Activity: Take the lines from the one with "This screenshot has width=949, height=665." to the end of the listing, both ends included, and quote them exactly, leaving pictures out.
*** Opening of Available data ***
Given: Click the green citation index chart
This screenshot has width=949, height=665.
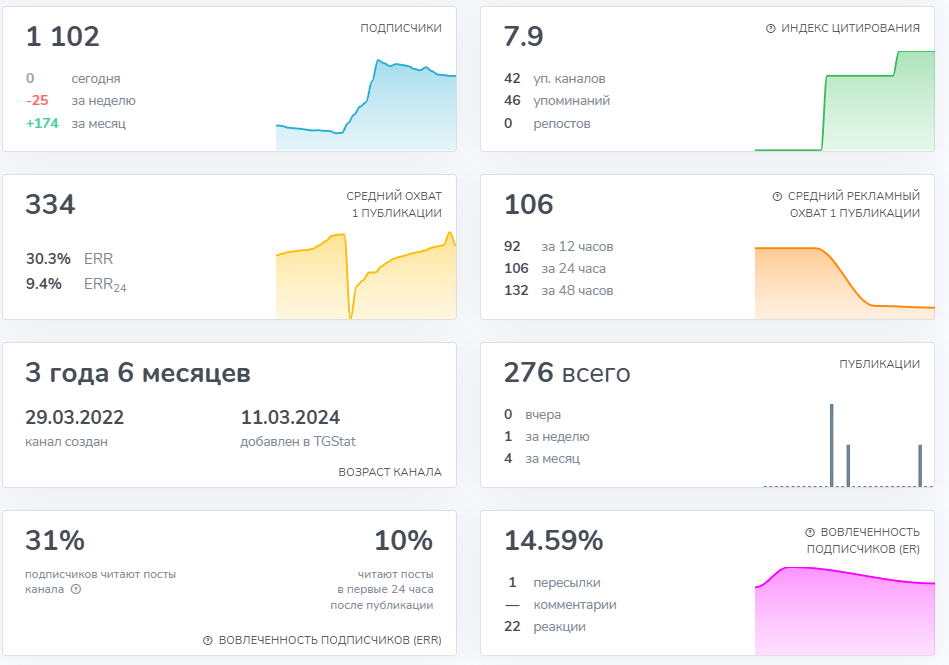Looking at the screenshot, I should pyautogui.click(x=845, y=110).
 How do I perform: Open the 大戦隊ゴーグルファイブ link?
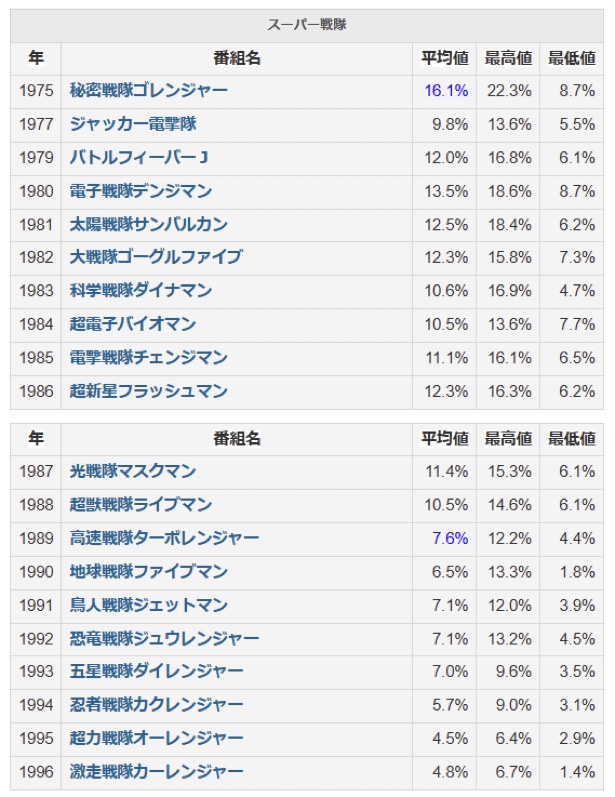[x=156, y=257]
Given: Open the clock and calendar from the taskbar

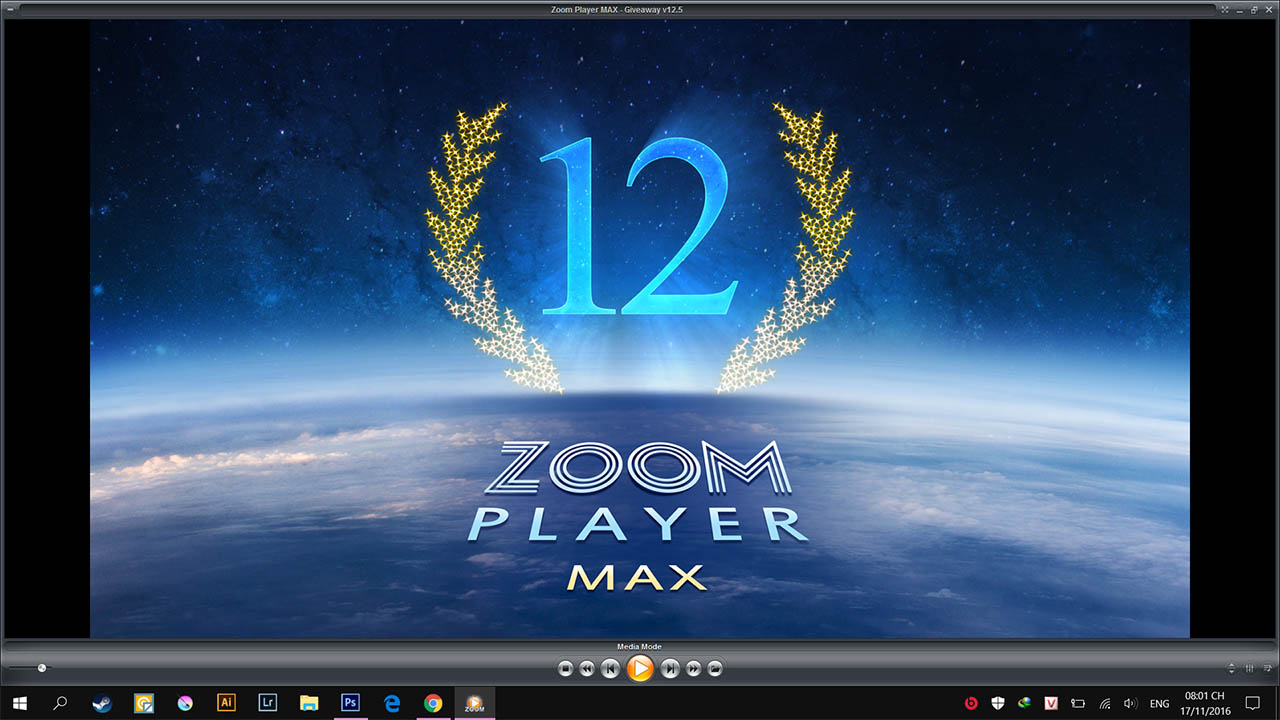Looking at the screenshot, I should tap(1203, 703).
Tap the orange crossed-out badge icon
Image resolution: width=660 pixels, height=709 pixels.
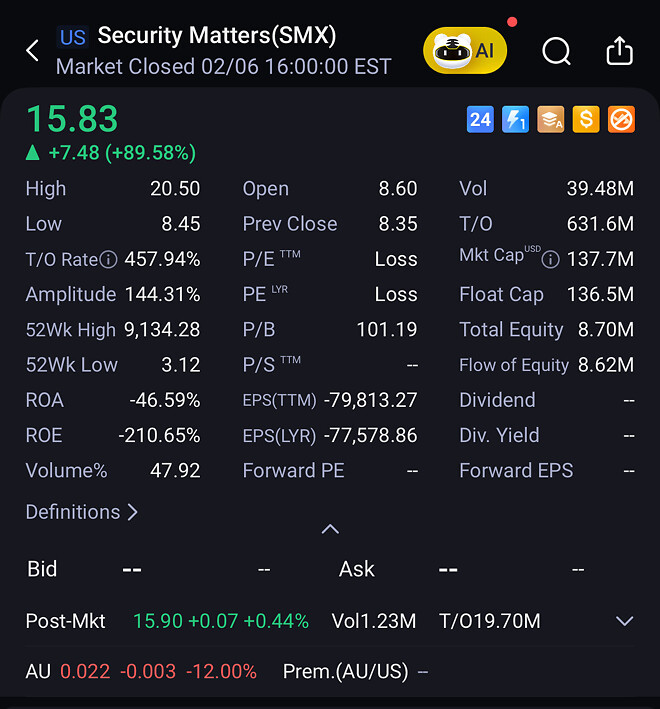coord(621,120)
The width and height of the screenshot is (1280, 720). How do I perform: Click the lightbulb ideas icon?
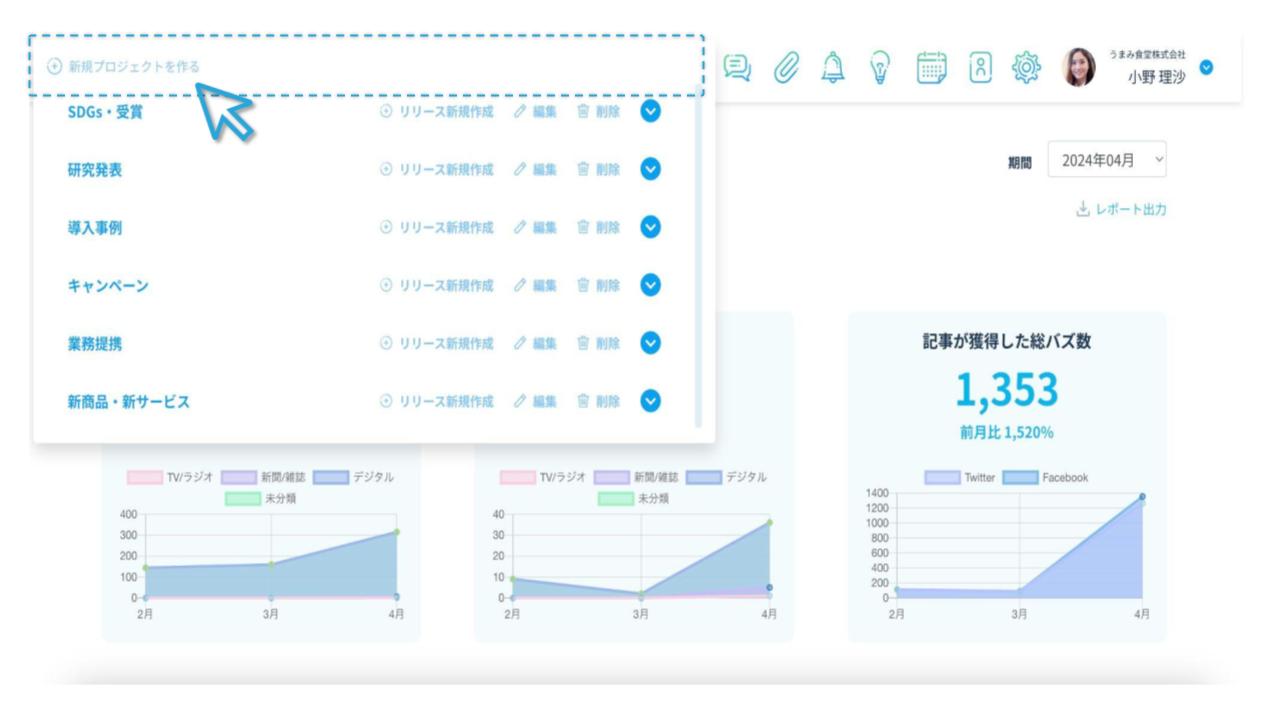click(x=879, y=66)
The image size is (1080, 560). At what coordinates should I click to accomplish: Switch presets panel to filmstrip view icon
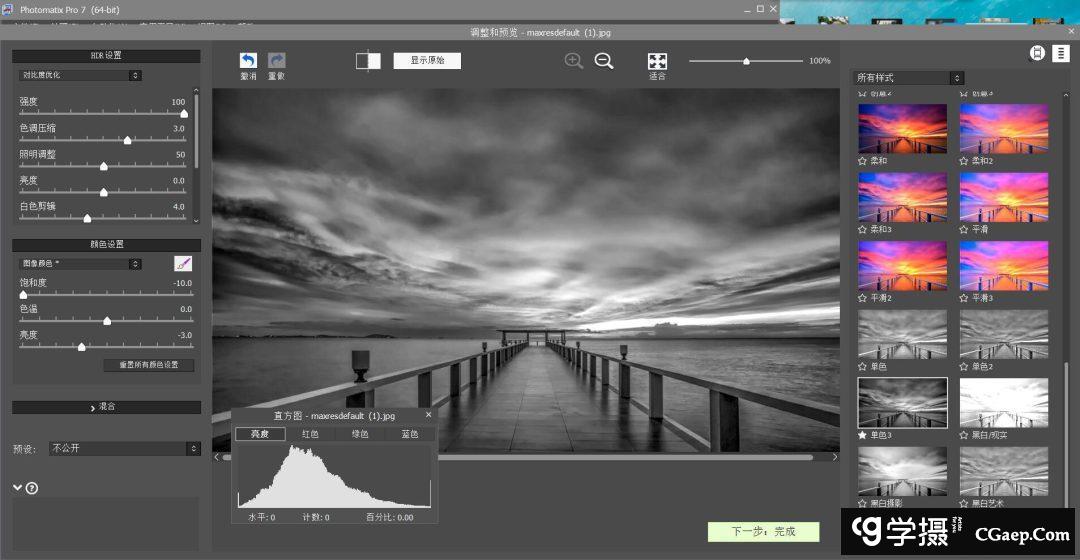click(1038, 54)
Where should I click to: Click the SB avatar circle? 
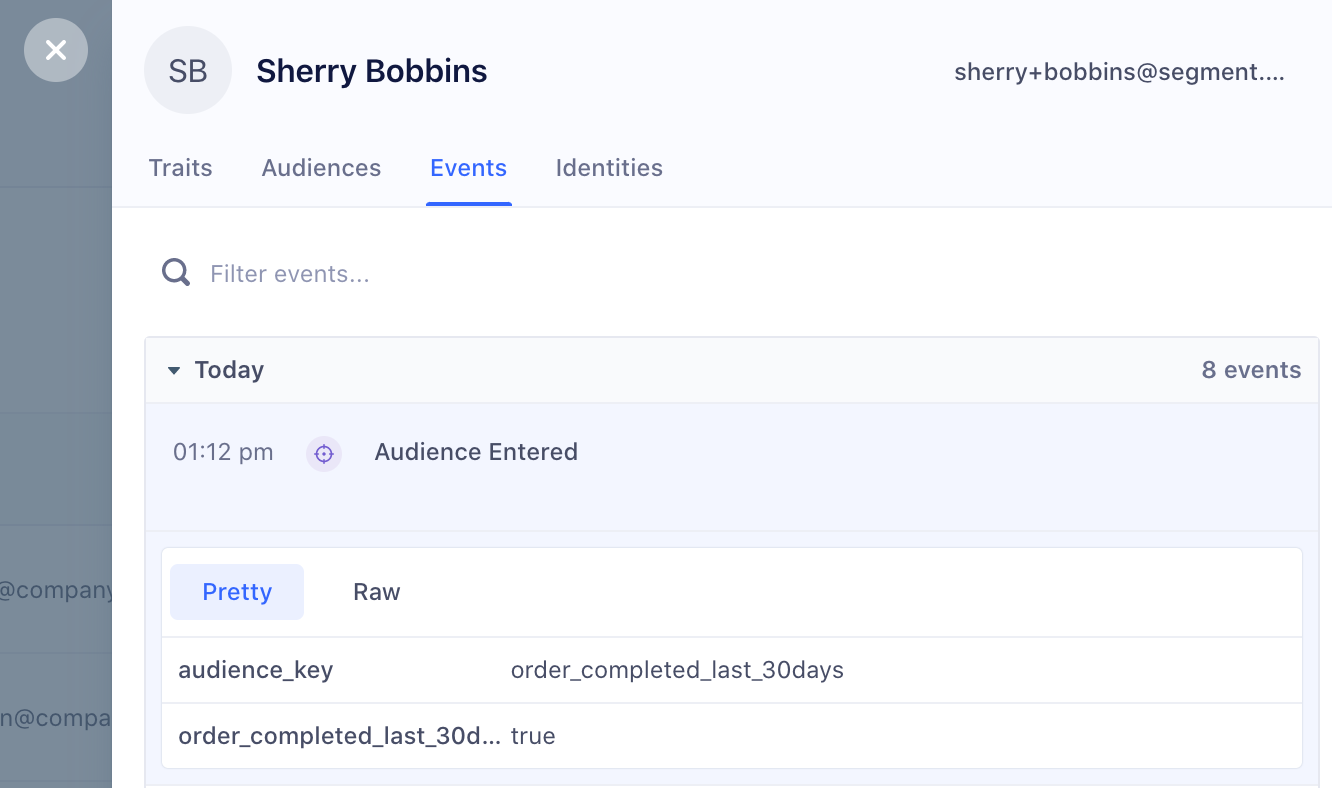(x=188, y=70)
*** Close of Available data ***
The completed task:
This screenshot has width=949, height=665.
Looking at the screenshot, I should pyautogui.click(x=845, y=110).
 How do I perform: Open the 大戦隊ゴーグルファイブ link?
[x=156, y=257]
Given: Open the clock and calendar from the taskbar

Looking at the screenshot, I should tap(1203, 703).
Tap the orange crossed-out badge icon
Image resolution: width=660 pixels, height=709 pixels.
coord(621,120)
The width and height of the screenshot is (1280, 720). How do I perform: Click the lightbulb ideas icon?
click(x=879, y=66)
The image size is (1080, 560). At what coordinates should I click to accomplish: Switch presets panel to filmstrip view icon
click(1038, 54)
Where should I click to: Click the SB avatar circle? 
(x=188, y=70)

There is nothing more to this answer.